=== TASK INSTRUCTIONS ===
Put the data, from its first line through the line containing "will [38, 45].", into a Markdown table with the columns Row and Entry, one numbered row per line. Leave out blank lines.
[start of THE INPUT]
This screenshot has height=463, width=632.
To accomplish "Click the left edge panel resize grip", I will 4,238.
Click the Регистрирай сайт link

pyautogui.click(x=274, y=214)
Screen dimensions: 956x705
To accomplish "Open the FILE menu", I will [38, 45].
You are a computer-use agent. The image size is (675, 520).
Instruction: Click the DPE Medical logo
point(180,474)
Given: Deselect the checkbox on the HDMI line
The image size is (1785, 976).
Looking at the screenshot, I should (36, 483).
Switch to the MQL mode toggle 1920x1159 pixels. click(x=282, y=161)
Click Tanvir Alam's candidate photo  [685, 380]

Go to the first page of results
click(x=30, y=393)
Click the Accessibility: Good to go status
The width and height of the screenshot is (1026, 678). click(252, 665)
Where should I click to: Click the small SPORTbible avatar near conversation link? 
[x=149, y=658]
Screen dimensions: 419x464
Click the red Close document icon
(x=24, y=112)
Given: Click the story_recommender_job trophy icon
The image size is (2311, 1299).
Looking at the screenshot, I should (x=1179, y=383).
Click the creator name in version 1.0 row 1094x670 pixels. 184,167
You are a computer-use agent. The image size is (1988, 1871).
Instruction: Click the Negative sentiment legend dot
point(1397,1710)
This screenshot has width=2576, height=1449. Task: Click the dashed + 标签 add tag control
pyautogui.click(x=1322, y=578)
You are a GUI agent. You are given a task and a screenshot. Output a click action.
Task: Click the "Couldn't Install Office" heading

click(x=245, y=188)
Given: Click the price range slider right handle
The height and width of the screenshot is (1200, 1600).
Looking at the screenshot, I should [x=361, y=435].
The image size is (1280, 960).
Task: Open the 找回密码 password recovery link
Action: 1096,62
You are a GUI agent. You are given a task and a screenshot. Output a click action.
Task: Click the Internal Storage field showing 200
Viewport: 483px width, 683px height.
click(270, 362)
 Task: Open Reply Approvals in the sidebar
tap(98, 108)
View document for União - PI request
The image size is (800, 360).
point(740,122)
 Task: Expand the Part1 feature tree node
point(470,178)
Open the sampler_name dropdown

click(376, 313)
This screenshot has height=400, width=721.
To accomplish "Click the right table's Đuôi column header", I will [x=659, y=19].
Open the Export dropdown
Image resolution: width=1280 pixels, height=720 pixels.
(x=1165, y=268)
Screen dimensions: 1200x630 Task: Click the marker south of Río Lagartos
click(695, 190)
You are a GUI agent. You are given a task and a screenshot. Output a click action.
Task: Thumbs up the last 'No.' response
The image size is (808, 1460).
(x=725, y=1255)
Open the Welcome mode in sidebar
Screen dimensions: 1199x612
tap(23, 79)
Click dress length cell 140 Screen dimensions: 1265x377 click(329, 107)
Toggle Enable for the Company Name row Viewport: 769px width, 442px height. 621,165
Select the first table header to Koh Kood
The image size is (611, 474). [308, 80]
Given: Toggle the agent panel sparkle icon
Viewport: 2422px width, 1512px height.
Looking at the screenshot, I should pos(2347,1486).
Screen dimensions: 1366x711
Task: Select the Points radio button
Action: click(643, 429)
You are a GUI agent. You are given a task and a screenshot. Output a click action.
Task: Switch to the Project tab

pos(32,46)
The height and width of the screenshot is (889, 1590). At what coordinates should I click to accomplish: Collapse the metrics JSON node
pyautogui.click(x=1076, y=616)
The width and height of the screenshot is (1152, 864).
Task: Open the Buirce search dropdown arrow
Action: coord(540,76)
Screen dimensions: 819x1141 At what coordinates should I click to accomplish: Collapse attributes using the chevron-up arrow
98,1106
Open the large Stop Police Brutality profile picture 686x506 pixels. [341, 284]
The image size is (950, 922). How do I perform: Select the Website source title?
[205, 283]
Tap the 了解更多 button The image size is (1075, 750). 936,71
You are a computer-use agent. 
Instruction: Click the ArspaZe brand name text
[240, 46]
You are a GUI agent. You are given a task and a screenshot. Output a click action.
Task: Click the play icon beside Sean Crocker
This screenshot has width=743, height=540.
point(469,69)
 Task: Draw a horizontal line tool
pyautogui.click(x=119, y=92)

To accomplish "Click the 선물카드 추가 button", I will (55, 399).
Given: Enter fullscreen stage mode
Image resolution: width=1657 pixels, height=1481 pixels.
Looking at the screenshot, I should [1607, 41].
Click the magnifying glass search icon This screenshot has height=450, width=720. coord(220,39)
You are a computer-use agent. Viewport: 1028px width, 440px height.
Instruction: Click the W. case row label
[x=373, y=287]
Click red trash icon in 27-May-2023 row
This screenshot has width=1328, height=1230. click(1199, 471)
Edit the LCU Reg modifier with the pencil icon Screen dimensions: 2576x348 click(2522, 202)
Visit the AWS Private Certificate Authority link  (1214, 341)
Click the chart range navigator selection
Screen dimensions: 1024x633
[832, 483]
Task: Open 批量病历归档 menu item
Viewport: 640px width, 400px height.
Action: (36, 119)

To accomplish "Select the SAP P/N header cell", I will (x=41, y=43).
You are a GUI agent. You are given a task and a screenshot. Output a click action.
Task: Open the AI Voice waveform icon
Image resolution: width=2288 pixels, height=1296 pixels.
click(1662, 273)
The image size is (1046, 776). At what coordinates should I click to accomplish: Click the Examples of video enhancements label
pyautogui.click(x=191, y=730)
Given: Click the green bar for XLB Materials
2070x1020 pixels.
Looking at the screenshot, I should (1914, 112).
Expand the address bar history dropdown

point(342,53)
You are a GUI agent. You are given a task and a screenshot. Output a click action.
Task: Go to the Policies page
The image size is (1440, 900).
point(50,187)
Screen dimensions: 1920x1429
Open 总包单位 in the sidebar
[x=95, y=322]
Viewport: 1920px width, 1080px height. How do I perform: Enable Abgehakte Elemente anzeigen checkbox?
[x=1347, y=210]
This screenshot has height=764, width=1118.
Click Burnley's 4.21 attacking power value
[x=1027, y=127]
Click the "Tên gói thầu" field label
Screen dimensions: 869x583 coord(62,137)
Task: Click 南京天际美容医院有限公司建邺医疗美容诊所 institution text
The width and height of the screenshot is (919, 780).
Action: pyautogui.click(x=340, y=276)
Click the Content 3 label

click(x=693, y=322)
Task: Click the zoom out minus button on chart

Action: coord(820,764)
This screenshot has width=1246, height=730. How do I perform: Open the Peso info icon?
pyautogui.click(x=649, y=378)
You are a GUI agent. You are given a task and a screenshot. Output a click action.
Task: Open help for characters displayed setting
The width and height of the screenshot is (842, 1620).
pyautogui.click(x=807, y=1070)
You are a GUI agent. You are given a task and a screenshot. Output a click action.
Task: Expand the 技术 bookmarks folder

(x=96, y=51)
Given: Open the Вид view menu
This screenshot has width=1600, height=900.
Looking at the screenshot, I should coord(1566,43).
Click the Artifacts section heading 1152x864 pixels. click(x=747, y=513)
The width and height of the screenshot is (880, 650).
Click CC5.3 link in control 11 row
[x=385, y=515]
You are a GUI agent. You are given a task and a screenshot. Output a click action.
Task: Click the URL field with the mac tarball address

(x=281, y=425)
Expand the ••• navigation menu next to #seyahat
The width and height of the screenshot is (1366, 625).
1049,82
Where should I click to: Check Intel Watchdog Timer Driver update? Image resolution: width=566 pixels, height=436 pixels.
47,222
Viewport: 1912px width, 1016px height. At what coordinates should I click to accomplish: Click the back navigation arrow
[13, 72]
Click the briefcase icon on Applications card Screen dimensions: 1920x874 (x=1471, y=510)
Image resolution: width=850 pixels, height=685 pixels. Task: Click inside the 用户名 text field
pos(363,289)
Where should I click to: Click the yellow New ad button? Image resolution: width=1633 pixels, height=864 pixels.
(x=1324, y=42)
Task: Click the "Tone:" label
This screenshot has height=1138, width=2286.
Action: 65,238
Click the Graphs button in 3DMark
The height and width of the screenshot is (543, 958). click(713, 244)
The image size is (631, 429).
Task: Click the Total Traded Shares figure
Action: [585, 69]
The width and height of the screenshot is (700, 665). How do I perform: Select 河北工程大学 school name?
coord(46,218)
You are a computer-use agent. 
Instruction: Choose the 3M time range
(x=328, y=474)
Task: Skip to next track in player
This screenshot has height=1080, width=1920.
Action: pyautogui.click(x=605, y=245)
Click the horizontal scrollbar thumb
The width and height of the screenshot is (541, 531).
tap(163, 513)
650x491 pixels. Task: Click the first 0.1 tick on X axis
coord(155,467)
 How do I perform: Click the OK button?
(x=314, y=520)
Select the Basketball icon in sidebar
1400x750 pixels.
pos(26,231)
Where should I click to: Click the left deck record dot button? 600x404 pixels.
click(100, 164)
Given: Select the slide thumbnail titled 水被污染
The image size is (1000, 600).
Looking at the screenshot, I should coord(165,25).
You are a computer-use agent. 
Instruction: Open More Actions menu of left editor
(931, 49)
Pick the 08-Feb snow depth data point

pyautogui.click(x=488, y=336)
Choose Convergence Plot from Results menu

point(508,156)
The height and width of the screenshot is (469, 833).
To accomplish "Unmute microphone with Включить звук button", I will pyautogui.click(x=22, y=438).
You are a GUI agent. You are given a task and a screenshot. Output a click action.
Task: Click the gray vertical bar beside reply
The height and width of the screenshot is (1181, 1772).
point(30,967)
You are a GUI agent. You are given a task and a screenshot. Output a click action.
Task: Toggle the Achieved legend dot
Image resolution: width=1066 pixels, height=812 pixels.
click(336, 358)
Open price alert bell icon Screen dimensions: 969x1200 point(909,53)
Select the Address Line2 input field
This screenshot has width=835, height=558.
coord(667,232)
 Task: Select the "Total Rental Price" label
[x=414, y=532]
[end of THE INPUT]
=== RESULT OF THIS TASK ===
| Row | Entry |
|---|---|
| 1 | This screenshot has height=463, width=632. |
| 2 | To accomplish "Click the left edge panel resize grip", I will 4,238. |
| 3 | Click the Регистрирай сайт link |
| 4 | pyautogui.click(x=274, y=214) |
| 5 | Screen dimensions: 956x705 |
| 6 | To accomplish "Open the FILE menu", I will [38, 45]. |